>> Start INPUT DATA

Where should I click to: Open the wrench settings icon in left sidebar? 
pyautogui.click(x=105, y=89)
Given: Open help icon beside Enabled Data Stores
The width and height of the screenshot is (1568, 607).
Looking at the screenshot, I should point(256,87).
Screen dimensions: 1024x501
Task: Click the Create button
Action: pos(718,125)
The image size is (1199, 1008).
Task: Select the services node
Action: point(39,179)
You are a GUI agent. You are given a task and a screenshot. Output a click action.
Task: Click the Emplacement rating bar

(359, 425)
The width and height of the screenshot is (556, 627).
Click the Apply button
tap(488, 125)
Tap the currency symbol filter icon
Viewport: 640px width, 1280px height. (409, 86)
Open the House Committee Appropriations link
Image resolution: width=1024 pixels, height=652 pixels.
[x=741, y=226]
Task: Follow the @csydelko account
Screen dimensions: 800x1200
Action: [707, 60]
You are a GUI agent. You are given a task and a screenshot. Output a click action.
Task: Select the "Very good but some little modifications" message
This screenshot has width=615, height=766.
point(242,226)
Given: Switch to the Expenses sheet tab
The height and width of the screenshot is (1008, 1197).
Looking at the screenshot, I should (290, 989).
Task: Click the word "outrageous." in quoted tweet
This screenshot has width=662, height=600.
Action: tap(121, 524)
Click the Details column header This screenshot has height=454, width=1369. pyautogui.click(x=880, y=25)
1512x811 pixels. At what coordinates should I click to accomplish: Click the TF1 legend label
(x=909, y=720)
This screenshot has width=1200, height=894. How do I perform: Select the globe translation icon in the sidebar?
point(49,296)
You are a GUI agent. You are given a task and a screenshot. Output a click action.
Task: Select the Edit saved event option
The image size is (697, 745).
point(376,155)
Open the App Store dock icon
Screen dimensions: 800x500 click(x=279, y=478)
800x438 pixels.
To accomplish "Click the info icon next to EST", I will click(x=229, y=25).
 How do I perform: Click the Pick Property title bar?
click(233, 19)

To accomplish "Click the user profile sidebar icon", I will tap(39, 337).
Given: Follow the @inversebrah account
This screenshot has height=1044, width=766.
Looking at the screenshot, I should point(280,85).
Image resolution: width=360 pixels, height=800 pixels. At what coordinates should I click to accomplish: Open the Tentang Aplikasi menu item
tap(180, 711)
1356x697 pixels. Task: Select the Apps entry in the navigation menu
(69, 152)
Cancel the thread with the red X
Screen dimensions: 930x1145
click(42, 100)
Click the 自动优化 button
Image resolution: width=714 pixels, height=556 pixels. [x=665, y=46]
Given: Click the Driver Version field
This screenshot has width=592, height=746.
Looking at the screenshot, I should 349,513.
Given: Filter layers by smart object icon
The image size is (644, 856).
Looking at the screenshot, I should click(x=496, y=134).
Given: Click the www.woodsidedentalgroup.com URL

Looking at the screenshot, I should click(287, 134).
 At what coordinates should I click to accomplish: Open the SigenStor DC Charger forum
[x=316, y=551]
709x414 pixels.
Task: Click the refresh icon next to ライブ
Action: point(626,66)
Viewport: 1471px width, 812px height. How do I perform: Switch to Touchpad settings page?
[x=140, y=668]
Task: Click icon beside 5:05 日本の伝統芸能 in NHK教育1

>> End INPUT DATA

TASK DIRECTIONS. Lay out every line of the items above as a Markdown table with the columns "Row" and "Line", numbering the rows and skipping blank lines.

WORKED SOLUTION.
| Row | Line |
|---|---|
| 1 | Where should I click to: Open the wrench settings icon in left sidebar?  |
| 2 | pyautogui.click(x=105, y=89) |
| 3 | Given: Open help icon beside Enabled Data Stores |
| 4 | The width and height of the screenshot is (1568, 607). |
| 5 | Looking at the screenshot, I should point(256,87). |
| 6 | Screen dimensions: 1024x501 |
| 7 | Task: Click the Create button |
| 8 | Action: pos(718,125) |
| 9 | The image size is (1199, 1008). |
| 10 | Task: Select the services node |
| 11 | Action: point(39,179) |
| 12 | You are a GUI agent. You are given a task and a screenshot. Output a click action. |
| 13 | Task: Click the Emplacement rating bar |
| 14 | (359, 425) |
| 15 | The width and height of the screenshot is (556, 627). |
| 16 | Click the Apply button |
| 17 | tap(488, 125) |
| 18 | Tap the currency symbol filter icon |
| 19 | Viewport: 640px width, 1280px height. (409, 86) |
| 20 | Open the House Committee Appropriations link |
| 21 | Image resolution: width=1024 pixels, height=652 pixels. |
| 22 | [x=741, y=226] |
| 23 | Task: Follow the @csydelko account |
| 24 | Screen dimensions: 800x1200 |
| 25 | Action: [707, 60] |
| 26 | You are a GUI agent. You are given a task and a screenshot. Output a click action. |
| 27 | Task: Select the "Very good but some little modifications" message |
| 28 | This screenshot has width=615, height=766. |
| 29 | point(242,226) |
| 30 | Given: Switch to the Expenses sheet tab |
| 31 | The height and width of the screenshot is (1008, 1197). |
| 32 | Looking at the screenshot, I should (290, 989). |
| 33 | Task: Click the word "outrageous." in quoted tweet |
| 34 | This screenshot has width=662, height=600. |
| 35 | Action: tap(121, 524) |
| 36 | Click the Details column header This screenshot has height=454, width=1369. pyautogui.click(x=880, y=25) |
| 37 | 1512x811 pixels. At what coordinates should I click to accomplish: Click the TF1 legend label |
| 38 | (x=909, y=720) |
| 39 | This screenshot has width=1200, height=894. How do I perform: Select the globe translation icon in the sidebar? |
| 40 | point(49,296) |
| 41 | You are a GUI agent. You are given a task and a screenshot. Output a click action. |
| 42 | Task: Select the Edit saved event option |
| 43 | The image size is (697, 745). |
| 44 | point(376,155) |
| 45 | Open the App Store dock icon |
| 46 | Screen dimensions: 800x500 click(x=279, y=478) |
| 47 | 800x438 pixels. |
| 48 | To accomplish "Click the info icon next to EST", I will click(x=229, y=25). |
| 49 |  How do I perform: Click the Pick Property title bar? |
| 50 | click(233, 19) |
| 51 | To accomplish "Click the user profile sidebar icon", I will tap(39, 337). |
| 52 | Given: Follow the @inversebrah account |
| 53 | This screenshot has height=1044, width=766. |
| 54 | Looking at the screenshot, I should point(280,85). |
| 55 | Image resolution: width=360 pixels, height=800 pixels. At what coordinates should I click to accomplish: Open the Tentang Aplikasi menu item |
| 56 | tap(180, 711) |
| 57 | 1356x697 pixels. Task: Select the Apps entry in the navigation menu |
| 58 | (69, 152) |
| 59 | Cancel the thread with the red X |
| 60 | Screen dimensions: 930x1145 |
| 61 | click(42, 100) |
| 62 | Click the 自动优化 button |
| 63 | Image resolution: width=714 pixels, height=556 pixels. [x=665, y=46] |
| 64 | Given: Click the Driver Version field |
| 65 | This screenshot has width=592, height=746. |
| 66 | Looking at the screenshot, I should 349,513. |
| 67 | Given: Filter layers by smart object icon |
| 68 | The image size is (644, 856). |
| 69 | Looking at the screenshot, I should click(x=496, y=134). |
| 70 | Given: Click the www.woodsidedentalgroup.com URL |
| 71 | Looking at the screenshot, I should click(287, 134). |
| 72 |  At what coordinates should I click to accomplish: Open the SigenStor DC Charger forum |
| 73 | [x=316, y=551] |
| 74 | 709x414 pixels. |
| 75 | Task: Click the refresh icon next to ライブ |
| 76 | Action: point(626,66) |
| 77 | Viewport: 1471px width, 812px height. How do I perform: Switch to Touchpad settings page? |
| 78 | [x=140, y=668] |
| 79 | Task: Click icon beside 5:05 日本の伝統芸能 in NHK教育1 |